--- SELECTED EXTRACT Enclosed Below ---

Hannah Hiam (left) and Dorothy Wigon led a conversation with their peers about healthy relationships through TeenSafe.
Hannah Hiam (left) and Dorothy Wigon led a conversation with their peers about healthy relationships through TeenSafe.

Hannah Hiam of Newton, an 18-year-old recent graduate of Gann Academy, has been an active participant in TeenSafe for three years. “The mission of the program spoke to me,” she said. “I feel strongly about women’s rights, especially the right to your own body and to your happiness.”

Hannah spent a year going through monthly trainings, which helped her learn the warning signs of abuse and further developed her leadership skills. The trainings are led by Sara Berkowitz, JF&CS youth educator and TeenSafe adviser. “These girls go from being participants to becoming facilitators and role models for other teens,” said Berkowitz. “They take what they’ve learned and pass it on. They’re passionate about this.”

When she first joined TeenSafe, Hannah was not aware of dating abuse. “But as I got older and lived through high school, I learned how to spot an abusive relationship,” she said.

For the past two years, Hannah has been going out in the community — to temples, church groups, after-school programs — and leading workshops on teen dating abuse.

“As I’ve gained skills on such a sensitive topic, I can speak about it and raise awareness,” she said.

A TeenSafe workshop, led by Berkowitz and one or two teen leaders, typically starts with an icebreaker. Then the teen leader puts up six blank pieces of paper – one for each category of abuse. This leads to a conversation about abuse, followed by role-playing with a script to illustrate warning signs of abuse.

--- End of Enclosed SELECTED EXTRACT ---
--- DATA EXTRACTS Enclosed Below ---

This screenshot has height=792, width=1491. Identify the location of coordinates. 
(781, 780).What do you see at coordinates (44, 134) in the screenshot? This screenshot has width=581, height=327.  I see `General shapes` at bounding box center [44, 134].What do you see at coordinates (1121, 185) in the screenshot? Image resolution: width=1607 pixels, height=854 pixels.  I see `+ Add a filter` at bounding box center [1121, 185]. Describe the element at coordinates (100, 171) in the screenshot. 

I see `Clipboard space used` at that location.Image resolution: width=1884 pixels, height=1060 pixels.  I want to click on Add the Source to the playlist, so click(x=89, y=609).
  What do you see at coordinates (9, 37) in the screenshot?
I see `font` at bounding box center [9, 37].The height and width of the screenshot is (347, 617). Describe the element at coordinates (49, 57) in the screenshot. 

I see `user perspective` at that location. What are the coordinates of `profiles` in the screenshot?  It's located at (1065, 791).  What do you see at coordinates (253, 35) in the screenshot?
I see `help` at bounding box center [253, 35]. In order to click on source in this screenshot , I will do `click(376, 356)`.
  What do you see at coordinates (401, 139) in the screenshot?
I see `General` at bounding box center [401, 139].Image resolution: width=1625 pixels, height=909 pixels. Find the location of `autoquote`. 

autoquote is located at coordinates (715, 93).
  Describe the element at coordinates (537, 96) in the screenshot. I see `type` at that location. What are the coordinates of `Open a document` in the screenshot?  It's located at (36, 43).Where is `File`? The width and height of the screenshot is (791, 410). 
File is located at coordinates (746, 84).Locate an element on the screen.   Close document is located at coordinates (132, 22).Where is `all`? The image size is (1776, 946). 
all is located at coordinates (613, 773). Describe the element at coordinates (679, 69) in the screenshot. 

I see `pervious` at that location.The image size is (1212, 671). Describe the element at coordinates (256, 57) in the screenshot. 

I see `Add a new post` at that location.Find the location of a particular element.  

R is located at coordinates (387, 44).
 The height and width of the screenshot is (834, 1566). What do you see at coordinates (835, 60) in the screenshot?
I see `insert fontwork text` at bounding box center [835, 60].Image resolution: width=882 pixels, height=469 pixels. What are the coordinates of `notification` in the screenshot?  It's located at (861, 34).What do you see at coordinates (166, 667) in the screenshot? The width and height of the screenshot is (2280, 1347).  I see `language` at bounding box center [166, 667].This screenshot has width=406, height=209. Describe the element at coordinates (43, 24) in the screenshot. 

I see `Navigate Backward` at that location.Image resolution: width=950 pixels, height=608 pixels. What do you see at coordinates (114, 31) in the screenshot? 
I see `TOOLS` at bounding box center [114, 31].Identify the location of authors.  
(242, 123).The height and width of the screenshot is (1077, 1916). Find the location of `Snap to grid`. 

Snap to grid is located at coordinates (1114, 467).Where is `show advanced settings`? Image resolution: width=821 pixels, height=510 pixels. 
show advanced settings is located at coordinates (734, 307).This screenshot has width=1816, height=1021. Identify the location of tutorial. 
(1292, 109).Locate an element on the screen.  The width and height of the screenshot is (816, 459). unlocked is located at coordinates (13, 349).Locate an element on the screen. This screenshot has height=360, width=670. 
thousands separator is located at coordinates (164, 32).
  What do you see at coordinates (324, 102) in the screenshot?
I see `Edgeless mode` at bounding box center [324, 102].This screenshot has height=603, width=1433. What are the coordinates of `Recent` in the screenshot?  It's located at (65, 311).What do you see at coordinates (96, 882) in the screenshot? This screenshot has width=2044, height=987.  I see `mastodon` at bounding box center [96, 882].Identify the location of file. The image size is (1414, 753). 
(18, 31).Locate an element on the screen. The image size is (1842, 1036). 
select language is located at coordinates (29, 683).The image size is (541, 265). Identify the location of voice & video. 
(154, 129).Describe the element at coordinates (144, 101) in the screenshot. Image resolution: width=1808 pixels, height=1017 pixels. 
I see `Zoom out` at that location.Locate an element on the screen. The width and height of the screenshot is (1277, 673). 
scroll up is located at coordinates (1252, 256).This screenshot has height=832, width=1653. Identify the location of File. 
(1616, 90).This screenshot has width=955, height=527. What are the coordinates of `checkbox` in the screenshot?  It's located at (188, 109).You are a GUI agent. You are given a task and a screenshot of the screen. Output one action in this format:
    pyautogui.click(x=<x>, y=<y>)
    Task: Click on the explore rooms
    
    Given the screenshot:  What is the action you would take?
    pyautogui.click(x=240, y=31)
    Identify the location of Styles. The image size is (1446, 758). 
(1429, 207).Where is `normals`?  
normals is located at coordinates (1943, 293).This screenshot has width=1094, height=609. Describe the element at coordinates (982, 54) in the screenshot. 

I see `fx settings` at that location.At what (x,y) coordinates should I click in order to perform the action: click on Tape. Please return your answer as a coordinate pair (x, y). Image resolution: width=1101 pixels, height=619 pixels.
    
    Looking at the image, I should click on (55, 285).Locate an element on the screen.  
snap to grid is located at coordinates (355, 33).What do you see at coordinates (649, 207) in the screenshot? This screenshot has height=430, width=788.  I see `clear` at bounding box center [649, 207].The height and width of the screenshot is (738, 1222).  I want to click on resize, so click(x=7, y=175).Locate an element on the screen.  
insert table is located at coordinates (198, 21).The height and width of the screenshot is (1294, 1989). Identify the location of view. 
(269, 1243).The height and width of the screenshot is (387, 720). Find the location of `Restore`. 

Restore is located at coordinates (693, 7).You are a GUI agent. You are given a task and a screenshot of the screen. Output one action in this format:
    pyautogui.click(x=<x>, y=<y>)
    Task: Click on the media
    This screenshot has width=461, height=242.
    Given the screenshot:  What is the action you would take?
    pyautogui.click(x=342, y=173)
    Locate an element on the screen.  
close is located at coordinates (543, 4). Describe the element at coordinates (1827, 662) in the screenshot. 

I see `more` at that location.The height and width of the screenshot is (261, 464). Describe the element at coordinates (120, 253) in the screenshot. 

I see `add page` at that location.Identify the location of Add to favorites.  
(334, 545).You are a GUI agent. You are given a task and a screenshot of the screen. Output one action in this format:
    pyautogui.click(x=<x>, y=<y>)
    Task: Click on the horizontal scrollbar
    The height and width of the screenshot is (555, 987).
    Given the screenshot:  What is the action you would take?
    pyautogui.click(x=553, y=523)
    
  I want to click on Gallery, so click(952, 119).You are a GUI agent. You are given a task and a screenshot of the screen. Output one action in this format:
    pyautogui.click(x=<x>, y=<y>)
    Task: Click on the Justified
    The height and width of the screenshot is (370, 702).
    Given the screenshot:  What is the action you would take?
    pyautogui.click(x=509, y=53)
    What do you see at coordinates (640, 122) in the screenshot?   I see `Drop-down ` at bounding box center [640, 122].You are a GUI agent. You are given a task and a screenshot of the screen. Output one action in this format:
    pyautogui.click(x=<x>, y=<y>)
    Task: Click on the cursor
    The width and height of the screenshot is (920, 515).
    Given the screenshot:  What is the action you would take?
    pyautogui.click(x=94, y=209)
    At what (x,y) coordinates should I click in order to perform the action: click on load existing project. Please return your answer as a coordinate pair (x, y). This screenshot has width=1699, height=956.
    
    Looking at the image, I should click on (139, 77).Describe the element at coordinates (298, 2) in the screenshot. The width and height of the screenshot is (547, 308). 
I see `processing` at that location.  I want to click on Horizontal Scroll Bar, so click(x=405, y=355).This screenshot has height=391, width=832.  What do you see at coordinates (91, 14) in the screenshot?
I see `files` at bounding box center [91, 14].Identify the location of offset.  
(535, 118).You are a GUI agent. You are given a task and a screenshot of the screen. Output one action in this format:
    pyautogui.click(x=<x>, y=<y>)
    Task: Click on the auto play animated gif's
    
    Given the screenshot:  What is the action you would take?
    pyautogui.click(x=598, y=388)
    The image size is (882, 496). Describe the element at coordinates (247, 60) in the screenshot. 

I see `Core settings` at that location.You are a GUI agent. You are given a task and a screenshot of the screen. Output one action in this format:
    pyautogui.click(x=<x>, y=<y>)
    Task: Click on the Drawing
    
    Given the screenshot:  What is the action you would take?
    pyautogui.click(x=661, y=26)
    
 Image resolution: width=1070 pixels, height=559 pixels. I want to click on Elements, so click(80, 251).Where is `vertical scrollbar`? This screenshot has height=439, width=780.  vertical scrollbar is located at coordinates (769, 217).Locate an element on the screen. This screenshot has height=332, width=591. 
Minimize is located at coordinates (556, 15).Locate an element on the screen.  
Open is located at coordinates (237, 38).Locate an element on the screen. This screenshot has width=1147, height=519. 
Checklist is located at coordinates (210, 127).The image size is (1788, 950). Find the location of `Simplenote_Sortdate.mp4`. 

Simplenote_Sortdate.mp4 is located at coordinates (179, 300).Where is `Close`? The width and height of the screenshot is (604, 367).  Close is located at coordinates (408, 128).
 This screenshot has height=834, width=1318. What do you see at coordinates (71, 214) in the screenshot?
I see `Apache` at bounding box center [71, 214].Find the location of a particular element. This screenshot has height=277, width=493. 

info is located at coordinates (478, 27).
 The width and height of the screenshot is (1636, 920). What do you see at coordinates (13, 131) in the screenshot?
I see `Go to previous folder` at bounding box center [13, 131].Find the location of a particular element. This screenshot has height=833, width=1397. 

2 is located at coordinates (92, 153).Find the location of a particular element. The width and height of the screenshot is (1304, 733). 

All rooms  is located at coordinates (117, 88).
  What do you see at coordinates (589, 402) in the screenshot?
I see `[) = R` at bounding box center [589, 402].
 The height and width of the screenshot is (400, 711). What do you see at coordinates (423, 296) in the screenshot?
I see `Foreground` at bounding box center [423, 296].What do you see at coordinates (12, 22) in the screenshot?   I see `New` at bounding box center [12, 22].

--- End of Enclosed DATA EXTRACTS ---

APPLY WHAT YOU READ
1. In the TeenSafe profile, rewrite everything from "For the past" down to "teen dating abuse.", swapping "after-school programs" for "youth clubs".
2. According to the TeenSafe profile, why does Hannah Hiam take part in TeenSafe?

RESULTS OF THE EXERCISE
1.
For the past two years, Hannah has been going out in the community — to temples, church groups, youth clubs — and leading workshops on teen dating abuse.

2. The program's mission spoke to her. She feels strongly about women's rights, especially the right to your own body and to your happiness.